Gregório de Nissa
Gregório nos ajuda a entender por que podemos parar de pensar em Deus, e na verdade precisamos fazê-lo, para entrarmos plenamente em oração.
A filosofia indiana inclui a doutrina do ‘advaita’ ou não-dualidade. Não somos um com a realidade última, mas também não estamos relacionados a ela apenas de forma dualista. Como acontece com todas as ideias, esta gerou muitas versões. Existem formas fortes e fracas de ‘advaita’. De maneira semelhante, a consciência mística cristã – que não é em si uma questão de ideias, mas dá origem àquela que é a mais rara das criações, novas ideias – possui formas fortes e fracas de teologia apofática. Esta é a teologia que não foge, mas abraça calorosamente a incognoscibilidade do mistério de Deus. Gregório de Nissa (335-395) é um exemplo notável da teologia apofática. Talvez por isso, e pelo fato de não ter sido traduzido para o latim precocemente, ele tenha exercido menos influência sobre a teologia e a espiritualidade ocidentais do que sobre a sua própria Igreja Oriental. Mas ele é uma mente cujo encontro com o Ocidente moderno, cansado da divisão religiosa, seria extremamente benéfico.

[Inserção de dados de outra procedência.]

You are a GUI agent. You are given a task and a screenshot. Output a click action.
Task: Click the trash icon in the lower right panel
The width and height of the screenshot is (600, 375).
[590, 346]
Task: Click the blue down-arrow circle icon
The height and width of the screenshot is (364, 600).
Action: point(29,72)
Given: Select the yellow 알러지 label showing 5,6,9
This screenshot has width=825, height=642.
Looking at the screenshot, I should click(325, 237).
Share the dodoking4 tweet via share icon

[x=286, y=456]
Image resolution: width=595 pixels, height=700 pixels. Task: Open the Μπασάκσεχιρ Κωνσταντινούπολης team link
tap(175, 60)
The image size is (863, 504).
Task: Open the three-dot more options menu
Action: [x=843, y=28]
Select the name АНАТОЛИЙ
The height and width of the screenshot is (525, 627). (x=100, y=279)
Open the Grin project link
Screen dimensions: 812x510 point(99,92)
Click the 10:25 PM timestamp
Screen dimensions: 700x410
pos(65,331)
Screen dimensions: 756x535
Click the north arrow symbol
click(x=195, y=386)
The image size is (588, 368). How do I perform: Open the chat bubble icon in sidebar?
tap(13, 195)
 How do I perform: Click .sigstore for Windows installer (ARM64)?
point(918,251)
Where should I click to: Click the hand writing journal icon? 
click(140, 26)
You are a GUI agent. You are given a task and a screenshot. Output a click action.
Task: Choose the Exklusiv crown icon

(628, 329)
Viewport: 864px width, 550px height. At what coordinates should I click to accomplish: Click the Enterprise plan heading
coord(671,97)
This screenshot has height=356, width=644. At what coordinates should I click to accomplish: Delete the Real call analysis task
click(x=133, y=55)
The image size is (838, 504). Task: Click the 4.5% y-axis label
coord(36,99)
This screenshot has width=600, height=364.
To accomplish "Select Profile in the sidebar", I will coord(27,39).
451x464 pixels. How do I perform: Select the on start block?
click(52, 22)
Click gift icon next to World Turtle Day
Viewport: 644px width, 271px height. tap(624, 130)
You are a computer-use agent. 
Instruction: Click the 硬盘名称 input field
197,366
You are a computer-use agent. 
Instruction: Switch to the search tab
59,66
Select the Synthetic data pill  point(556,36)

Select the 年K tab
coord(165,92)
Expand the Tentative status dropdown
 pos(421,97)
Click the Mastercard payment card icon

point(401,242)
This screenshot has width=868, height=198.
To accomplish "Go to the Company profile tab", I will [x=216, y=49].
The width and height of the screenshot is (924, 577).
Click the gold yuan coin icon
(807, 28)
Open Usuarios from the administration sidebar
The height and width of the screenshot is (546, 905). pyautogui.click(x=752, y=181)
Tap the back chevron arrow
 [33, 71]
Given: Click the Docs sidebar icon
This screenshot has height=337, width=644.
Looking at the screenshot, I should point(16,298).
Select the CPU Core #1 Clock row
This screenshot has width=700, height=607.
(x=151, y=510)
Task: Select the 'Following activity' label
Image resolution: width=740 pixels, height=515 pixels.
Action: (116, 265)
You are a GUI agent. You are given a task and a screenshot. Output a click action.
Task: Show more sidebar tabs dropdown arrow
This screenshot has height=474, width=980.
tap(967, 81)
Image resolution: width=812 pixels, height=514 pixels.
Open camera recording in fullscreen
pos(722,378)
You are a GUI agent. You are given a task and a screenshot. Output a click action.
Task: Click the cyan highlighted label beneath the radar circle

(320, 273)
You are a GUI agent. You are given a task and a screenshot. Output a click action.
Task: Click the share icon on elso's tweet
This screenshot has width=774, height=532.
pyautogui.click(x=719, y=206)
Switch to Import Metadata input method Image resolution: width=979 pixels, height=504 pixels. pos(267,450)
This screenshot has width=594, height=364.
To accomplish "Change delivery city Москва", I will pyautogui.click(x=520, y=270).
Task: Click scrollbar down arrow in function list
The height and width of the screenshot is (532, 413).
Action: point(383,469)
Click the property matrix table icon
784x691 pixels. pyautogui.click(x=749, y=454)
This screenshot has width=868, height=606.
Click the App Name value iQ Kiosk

Criado como um pequeno agricultor no que hoje é a Turquia, Gregório é um dos três grandes “Pais Capadócios”. Seu irmão Basílio e o amigo deste, Gregório de Nazianzo, foram respectivamente o político-legislador e o poeta-teólogo do grupo. Gregório de Nissa tornou-se o filósofo místico moldado por sua vida conjugal e um episcopado turbulento e pouco eficiente. Parece que foi após a morte de seu irmão que ele se encontrou, embora se sentisse chamado a completar o legado de Basílio ao defender o Concílio de Constantinopla de 381. Este foi um marco na resistência da Igreja primitiva ao arianismo, doutrina que diminui a estatura divina de Cristo. Pode-se pensar que essa longa batalha contra uma heresia moderna ainda poderosa (heresia significa literalmente um ponto de vista “escolhido”) foi uma mera disputa acadêmica. Na verdade, ela diz respeito à nossa própria concepção de identidade e senso de potencial humano. O que Jesus é, nós somos. Pode-se também pensar que a tradição mística não tinha muito a oferecer a esse argumento refinado. De fato, ninguém demonstra melhor do que Gregório, nas obras da segunda metade de sua vida, que é a consciência mística, iluminando o mundo das ideias a partir de uma fonte suprarracional, que molda o que melhor pensamos. A lógica da experiência mística estende-se ao domínio do pensamento e da ação e exige coerência.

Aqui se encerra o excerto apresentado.